The bookmakers have France and England as slight favorites, with Argentina's Lionel Scaloni seeking to defend the title won in Qatar. Brazil sit in the next tier, alongside Germany and host nation United States. Darke's contrarian pick acknowledges that Brazil's ceiling remains higher than almost anyone's — Vinícius Júnior, Rodrygo, and Endrick form an attack that would make most nations weep with envy.

Yet Brazil's problem has never been talent. It's been the peculiar psychological weight of being Brazil, a team that plays every World Cup as if the ghost of 1970 is watching from the stands, judging every sideways pass as a betrayal of national identity. The 7-1 against Germany in 2014 didn't just end a tournament; it fractured something in the Brazilian football psyche that a dozen club trophies for their stars haven't repaired.

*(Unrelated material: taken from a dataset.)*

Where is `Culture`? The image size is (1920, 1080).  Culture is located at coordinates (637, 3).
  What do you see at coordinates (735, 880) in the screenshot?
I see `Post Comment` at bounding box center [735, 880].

What Darke sees that others don't

The veteran commentator's optimism stems partly from the tournament's North American setting. Brazil have historically thrived in the Americas — they won the 1994 World Cup in the United States and the 2019 Copa América at home. The time zones suit South American preparation, the pitches will be immaculate, and the diaspora support will be enormous. In a competition where marginal gains matter, playing in front of 40,000 Brazilian fans in Miami or Los Angeles isn't nothing.

Darke also points to what he calls the "breakout star" factor — the tendency of World Cups to mint new legends rather than crown established ones. If Endrick, still just 19, announces himself on the global stage the way a young Ronaldo did in 1998, Brazil's tournament could take on an entirely different complexion.

Our take

Darke's prediction is romantic, which is precisely why it resonates. The World Cup needs Brazil to be Brazil — not the cautious, frightened version that has stumbled through recent tournaments, but the swaggering, joyful side that once made the sport look like an art form. Whether they can actually deliver is another matter entirely. But in a tournament that begins tomorrow with more chaos and controversy than any in recent memory, having one of the game's great voices bet on beauty feels almost defiant. Brazil probably won't win. But Darke is right to want them to.